CSV File Operations with Python via Pipedream

In the example I’ll cover, we’ll perform basic checks and logical operations on two different CSV files, then merge them together and generate a final result sentence, which will be sent via email. Additionally, we’ll export the merged DataFrame-formatted tables into a Google Sheets document.

Pipedream Workflow: Tally, Python, Email, Google Sheets
Pipedream Workflow: Tally, Python, Email, Google Sheets

The relevant files will be uploaded via the Tally form application based on visitor preferences and will be summarized into a concise output. I will not delve into excessive detail in the code and will continue to improve and refine the relevant code over time.

note

You can view the code by using the GitHub link provided in the final paragraph of the article.

Tally Form Operations

Tally can be easily integrated with Pipedream. The data received via form can also be processed using Node.js and Python5. In this example context, API integration will be performed.

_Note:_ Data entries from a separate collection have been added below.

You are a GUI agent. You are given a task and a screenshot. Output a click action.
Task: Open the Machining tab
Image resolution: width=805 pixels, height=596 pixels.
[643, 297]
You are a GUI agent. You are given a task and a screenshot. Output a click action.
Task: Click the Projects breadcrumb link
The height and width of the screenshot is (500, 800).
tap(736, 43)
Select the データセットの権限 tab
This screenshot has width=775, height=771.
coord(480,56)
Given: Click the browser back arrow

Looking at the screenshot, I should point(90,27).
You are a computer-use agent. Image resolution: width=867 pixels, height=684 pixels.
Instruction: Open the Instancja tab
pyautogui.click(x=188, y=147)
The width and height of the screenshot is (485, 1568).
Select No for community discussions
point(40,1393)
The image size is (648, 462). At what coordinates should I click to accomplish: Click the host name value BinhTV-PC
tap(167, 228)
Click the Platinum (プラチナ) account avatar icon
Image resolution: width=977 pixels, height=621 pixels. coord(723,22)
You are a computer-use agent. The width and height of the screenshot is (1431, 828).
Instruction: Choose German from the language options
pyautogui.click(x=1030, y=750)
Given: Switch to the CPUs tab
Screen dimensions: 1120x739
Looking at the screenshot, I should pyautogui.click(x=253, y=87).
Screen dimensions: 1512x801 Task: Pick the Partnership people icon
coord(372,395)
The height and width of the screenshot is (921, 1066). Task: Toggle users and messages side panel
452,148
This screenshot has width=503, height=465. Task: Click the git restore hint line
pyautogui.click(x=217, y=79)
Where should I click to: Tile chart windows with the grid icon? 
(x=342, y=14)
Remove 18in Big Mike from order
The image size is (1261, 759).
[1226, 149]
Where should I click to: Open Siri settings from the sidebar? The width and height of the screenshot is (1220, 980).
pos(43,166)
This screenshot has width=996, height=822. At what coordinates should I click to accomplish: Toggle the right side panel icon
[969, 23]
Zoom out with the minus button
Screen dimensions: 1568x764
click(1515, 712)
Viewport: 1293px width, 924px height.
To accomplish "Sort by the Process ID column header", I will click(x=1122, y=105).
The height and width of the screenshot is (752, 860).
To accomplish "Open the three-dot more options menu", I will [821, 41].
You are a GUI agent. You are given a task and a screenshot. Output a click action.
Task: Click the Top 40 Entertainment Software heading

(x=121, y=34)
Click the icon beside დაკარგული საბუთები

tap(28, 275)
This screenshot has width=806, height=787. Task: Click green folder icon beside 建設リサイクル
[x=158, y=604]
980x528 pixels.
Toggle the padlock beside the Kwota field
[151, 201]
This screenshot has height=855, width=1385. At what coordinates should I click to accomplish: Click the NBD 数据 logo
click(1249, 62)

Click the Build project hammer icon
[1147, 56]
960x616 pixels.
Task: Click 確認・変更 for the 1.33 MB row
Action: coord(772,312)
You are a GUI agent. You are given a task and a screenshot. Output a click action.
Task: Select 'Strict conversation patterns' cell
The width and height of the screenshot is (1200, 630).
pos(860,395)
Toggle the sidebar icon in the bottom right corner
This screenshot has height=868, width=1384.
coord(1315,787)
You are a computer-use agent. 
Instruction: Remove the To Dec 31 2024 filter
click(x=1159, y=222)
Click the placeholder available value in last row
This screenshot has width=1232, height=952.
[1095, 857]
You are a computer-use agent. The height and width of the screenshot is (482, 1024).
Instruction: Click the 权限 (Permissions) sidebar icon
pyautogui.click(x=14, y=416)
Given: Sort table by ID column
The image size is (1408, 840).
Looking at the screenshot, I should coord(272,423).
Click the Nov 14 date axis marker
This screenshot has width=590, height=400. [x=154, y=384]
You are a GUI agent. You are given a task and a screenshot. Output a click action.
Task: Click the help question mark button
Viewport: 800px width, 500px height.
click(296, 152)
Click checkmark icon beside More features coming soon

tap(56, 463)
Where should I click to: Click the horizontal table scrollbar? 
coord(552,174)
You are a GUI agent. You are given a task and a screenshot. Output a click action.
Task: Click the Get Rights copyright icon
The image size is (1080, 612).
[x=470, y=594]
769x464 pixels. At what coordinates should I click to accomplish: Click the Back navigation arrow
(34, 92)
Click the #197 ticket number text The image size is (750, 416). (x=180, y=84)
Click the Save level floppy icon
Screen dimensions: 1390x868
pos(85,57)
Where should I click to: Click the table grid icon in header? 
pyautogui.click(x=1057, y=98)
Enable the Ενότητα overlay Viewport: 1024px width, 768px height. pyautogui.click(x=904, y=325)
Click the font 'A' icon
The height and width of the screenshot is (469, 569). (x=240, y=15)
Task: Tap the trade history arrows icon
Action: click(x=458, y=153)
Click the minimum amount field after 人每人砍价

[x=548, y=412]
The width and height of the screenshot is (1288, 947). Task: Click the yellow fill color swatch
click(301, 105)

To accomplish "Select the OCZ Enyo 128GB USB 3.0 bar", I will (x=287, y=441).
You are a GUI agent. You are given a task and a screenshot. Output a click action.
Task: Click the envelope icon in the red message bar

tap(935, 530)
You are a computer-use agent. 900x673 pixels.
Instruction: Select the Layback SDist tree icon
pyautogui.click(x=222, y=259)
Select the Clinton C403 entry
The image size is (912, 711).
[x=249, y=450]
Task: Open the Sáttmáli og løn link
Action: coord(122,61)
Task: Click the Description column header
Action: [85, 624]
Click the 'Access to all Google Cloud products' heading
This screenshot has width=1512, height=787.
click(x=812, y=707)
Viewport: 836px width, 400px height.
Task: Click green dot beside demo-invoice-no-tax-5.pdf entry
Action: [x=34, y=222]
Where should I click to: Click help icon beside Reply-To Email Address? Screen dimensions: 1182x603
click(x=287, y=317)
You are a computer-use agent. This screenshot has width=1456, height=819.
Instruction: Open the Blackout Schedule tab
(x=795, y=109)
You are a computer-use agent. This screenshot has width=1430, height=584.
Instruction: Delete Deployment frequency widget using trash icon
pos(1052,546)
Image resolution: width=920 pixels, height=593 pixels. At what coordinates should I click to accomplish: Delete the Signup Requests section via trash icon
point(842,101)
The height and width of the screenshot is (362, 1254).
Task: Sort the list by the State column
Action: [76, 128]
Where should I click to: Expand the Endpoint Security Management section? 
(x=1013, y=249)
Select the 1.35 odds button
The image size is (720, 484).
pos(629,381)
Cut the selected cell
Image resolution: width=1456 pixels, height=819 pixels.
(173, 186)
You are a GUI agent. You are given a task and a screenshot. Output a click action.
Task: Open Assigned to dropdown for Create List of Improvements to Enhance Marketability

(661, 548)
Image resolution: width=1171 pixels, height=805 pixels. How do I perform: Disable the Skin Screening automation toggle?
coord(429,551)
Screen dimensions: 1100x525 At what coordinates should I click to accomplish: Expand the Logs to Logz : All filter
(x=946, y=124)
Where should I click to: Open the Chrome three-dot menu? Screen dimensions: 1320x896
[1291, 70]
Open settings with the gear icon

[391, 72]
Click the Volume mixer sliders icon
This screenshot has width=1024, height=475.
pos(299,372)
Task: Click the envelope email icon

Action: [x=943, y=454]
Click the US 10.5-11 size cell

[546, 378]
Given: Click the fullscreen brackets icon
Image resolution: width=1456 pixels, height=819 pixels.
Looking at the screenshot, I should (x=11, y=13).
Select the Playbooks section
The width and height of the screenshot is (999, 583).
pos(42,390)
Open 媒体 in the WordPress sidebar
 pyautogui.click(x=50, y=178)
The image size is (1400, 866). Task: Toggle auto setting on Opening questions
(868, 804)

Pipedream Workflow: Tally Form
Pipedream Workflow: Tally Form

Depending on the user’s response to the question What action would you like to take? when viewing the form, the file sections will be displayed and the relevant files will be uploaded.

note

You can view the sample form at nrjgE5 using its ID.

The fields present in the form and the values they hold can be accessed via steps.trigger.event.fields. The output of the form shown in the above example visual (exports) will look as follows.

[
    {
        "key": "question_aBCd1E",
        "label": null,
        "type": "INPUT_EMAIL",
        "value": "user@domain.com"
    },
    {
        "key": "question_mJJkrR",
        "label": null,
        "type": "CHECKBOXES",
        "value": [
            "1fc00d88"
        ],
        "options": [
            {
                "id": "ee551db8",
                "text": "Source control"
            },
            {
                "id": "1fc00d88",
                "text": "Order ID comparison"
            }
        ]
    },
    {
        "key": "question_mJJkrR_ee551db8",
        "label": "Checkbox (Source control)",
        "type": "CHECKBOXES",
        "value": false
    },
    {
        "key": "question_mJJkrR_1fc00d88",
        "label": "Checkbox (Order ID comparison)",
        "type": "CHECKBOXES",
        "value": true
    },
    {
        "key": "question_wMYkzg",
        "label": null,
        "type": "FILE_UPLOAD",
        "value": [
            {
                "id": "n0PKAZ",
                "name": "file-1.csv",
                "url": "https://storage.googleapis.com/tally-response-assets/.../.../file-1.csv",
                "mimeType": "text/csv",
                "size": 467
            }
        ]
    },
    {
        "key": "question_mJDaAY",
        "label": null,
        "type": "FILE_UPLOAD",
        "value": [
            {
                "id": "w52JOM",
                "name": "file-2.csv",
                "url": "https://storage.googleapis.com/tally-response-assets/.../.../file-2.csv",
                "mimeType": "text/csv",
                "size": 42174
            }
        ]
    }
]

In the next step, we can access the file URLs via steps.trigger.event.fields[4].value[0].url and steps.trigger.event.fields[5].value[0].url, the file names via steps.trigger.event.fields[4].value[0].name and steps.trigger.event.fields[5].value[0].name, and the file types (mimeType) via steps.trigger.event.fields[4].value[0].mimeType and steps.trigger.event.fields[5].value[0].mimeType, and then use these values within Python.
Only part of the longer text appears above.